Data records

--------------------------------

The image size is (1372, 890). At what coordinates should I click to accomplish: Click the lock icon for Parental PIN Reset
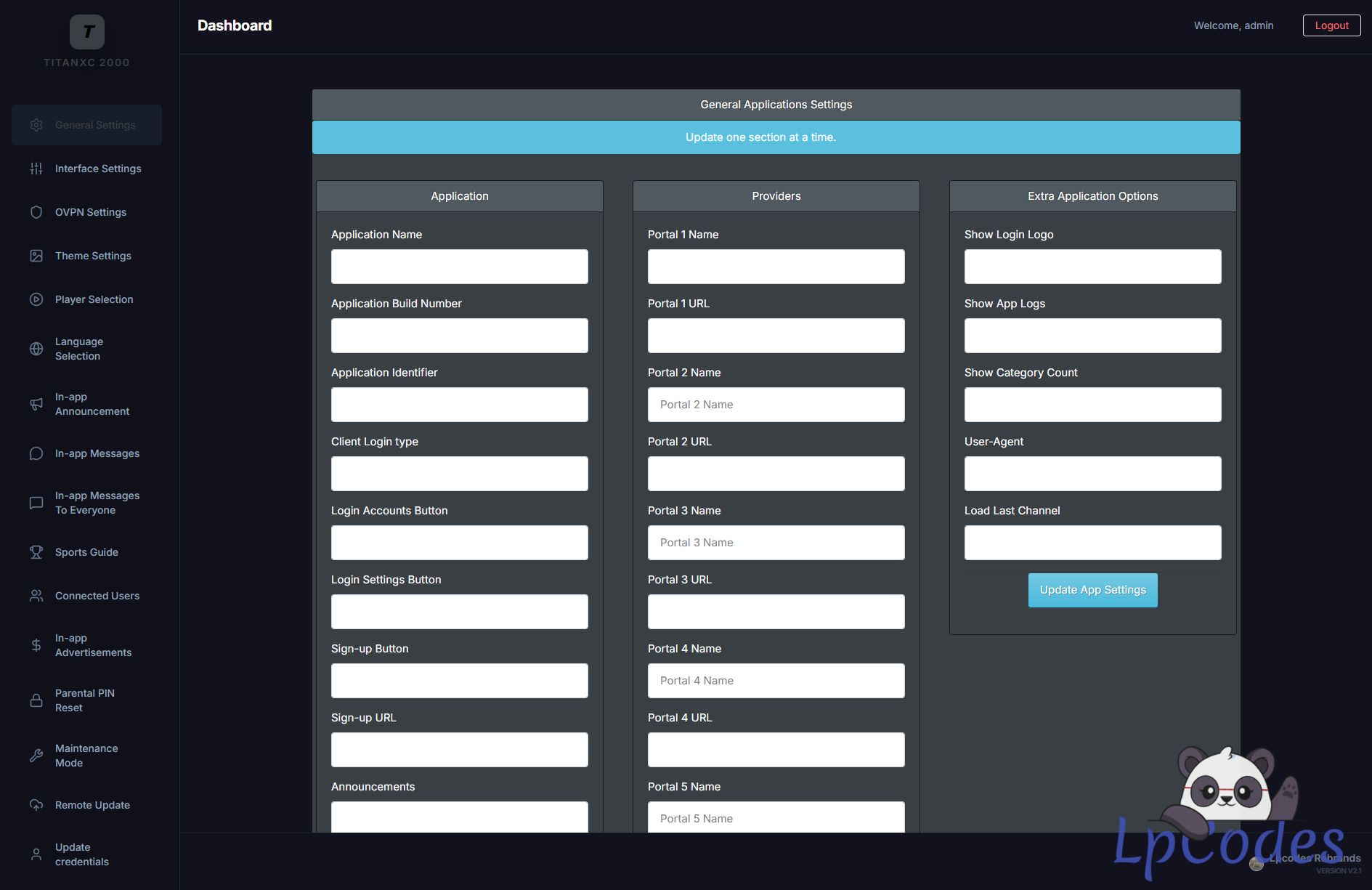pyautogui.click(x=36, y=700)
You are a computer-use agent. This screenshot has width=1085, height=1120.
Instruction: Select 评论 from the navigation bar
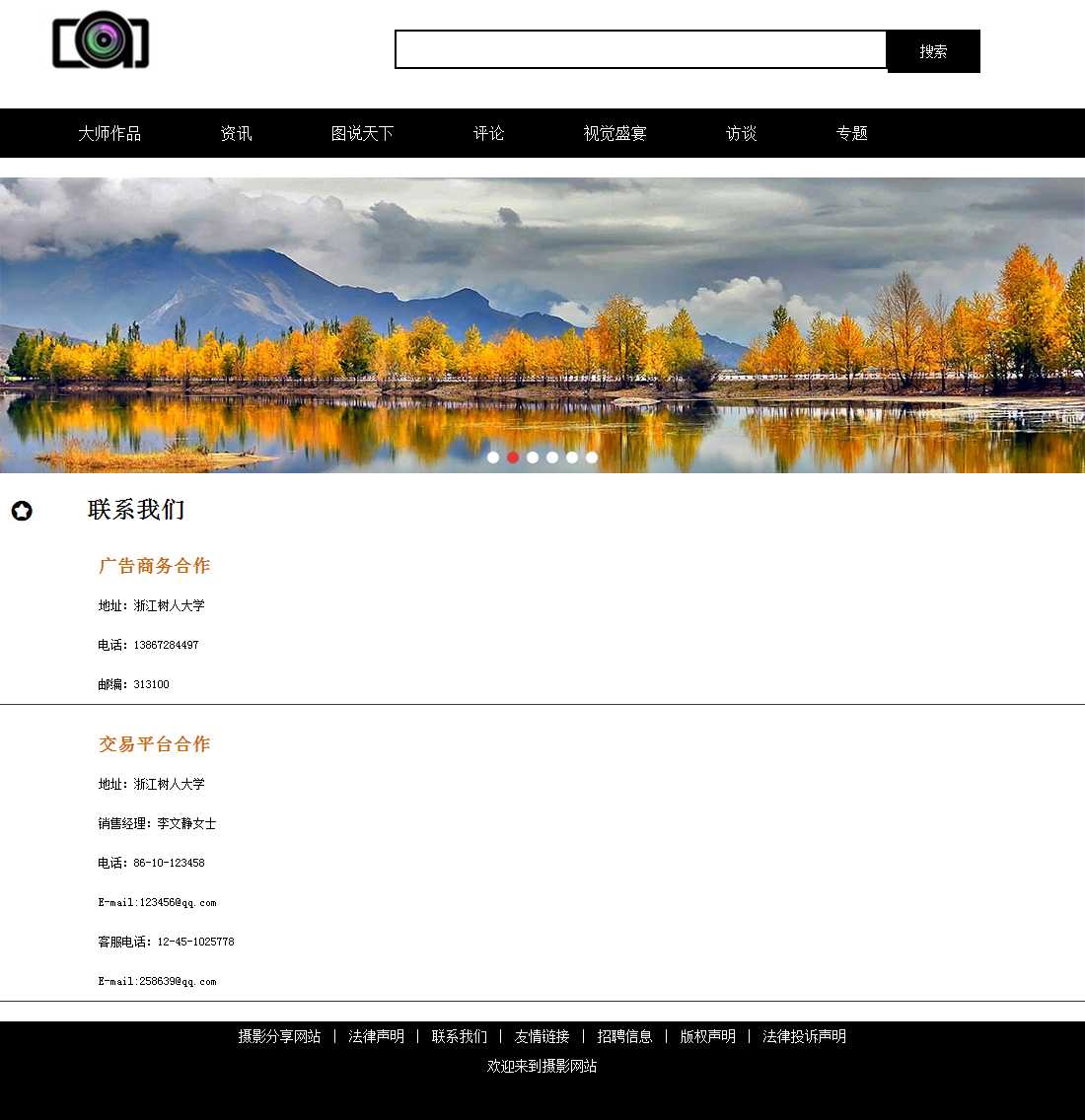pyautogui.click(x=488, y=133)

--------------------------------

## TASK ITEM
Set down exactly, and only, the lines from the one containing "You are a computer-use" through the last line of the entries. Pictures do not belong in the copy.

## SOLVED PROBLEM
You are a computer-use agent. This screenshot has width=1085, height=1120.
Instruction: Select 评论 from the navigation bar
pyautogui.click(x=488, y=133)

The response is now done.